Four ways the telecom industry will evolve in 2023

Although it is impossible to predict what will happen, a few trends should take hold in the telecom sector.

Like the past two years, 2023 is likely to be another year of turbulence and change.

Greater emphasis on data.

Telecom companies such as T-Mobile, Globe Telecom in the Philippines, and Telia in the Nordics are already leveraging data and artificial intelligence (AI) to improve customer experience and automate their campaigns. Yet there is still a lot of untapped potential for the industry. With the deprecation of third-party cookies, first-party data sources (first party data) will become even more valuable, as long as they are used for the benefit of customers.

Telecom operators have a wealth of data, but most of it is scattered and siled. For example, operational data is stored in several existing technologies such as 3G or 4G, and across multiple platforms including Operations Support Systems (OSS) and Business Support Systems (BSS) In addition, many independent software vendors (ISVs) in the telecom value chain silo their own data . This makes it difficult to consolidate, govern and share data across the enterprise.

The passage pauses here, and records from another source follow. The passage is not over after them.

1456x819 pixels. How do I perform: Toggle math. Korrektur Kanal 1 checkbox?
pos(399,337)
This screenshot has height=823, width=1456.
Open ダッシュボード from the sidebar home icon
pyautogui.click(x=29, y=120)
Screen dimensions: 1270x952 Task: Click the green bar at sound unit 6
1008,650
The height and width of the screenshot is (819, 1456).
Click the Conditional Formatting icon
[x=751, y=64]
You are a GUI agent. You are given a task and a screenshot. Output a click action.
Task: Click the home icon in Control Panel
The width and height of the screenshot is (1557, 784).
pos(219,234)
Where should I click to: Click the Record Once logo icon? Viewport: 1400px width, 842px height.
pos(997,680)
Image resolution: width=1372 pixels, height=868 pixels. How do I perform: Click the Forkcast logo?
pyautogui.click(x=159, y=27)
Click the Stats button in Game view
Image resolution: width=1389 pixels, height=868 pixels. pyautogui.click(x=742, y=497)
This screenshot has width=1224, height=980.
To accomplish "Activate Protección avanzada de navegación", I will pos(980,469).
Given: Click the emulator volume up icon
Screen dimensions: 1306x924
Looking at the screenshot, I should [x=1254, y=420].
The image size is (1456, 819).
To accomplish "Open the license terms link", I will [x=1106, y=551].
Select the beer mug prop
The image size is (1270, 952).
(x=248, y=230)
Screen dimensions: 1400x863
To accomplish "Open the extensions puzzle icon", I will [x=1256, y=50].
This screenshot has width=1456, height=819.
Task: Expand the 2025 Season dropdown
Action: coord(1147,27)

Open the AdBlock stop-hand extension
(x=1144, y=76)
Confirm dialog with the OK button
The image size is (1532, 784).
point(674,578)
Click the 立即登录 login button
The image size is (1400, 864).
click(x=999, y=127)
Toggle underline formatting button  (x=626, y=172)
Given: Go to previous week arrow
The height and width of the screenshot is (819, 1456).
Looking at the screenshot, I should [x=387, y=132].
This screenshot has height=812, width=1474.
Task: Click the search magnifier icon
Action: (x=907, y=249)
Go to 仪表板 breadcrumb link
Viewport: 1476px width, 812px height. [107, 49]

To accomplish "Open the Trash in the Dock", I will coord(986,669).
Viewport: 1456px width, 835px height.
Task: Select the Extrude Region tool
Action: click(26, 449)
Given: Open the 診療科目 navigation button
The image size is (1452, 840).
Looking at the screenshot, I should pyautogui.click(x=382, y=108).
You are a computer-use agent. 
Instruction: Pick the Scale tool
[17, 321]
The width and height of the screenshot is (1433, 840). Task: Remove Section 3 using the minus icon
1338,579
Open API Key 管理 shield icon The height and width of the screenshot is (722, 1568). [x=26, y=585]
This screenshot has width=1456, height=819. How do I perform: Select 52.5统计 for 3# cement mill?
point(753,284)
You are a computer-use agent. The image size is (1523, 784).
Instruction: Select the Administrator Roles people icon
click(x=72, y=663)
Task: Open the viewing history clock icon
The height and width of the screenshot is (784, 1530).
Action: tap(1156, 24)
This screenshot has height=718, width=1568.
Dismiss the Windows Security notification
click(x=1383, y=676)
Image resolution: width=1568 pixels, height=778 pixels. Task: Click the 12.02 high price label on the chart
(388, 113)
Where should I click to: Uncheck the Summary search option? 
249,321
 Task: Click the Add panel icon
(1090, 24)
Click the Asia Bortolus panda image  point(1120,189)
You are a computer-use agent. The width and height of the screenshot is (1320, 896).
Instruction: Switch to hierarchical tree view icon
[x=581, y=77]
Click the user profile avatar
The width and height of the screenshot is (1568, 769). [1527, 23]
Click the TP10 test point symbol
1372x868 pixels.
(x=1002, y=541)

A data mesh architecture can help free data from telecom operators. Data meshing makes it possible to treat each domain-focused dataset as a commodity and hand it over to teams who know that data inside out. The data is then shared in a centralized catalog where it can be leveraged to improve business results. A data mesh also ensures that lines of business have the right tools for their job. For example, it allows people who are not data scientists to build, train and deploy data models. machine learning (ML), thereby increasing the adoption of ML across the organization, which can accelerate innovation and enrich the customer experience.

Sustainability and energy costs top priority

With rising energy costs, reducing consumption and increasing sustainability will become priorities, and a data-driven approach can support these efforts.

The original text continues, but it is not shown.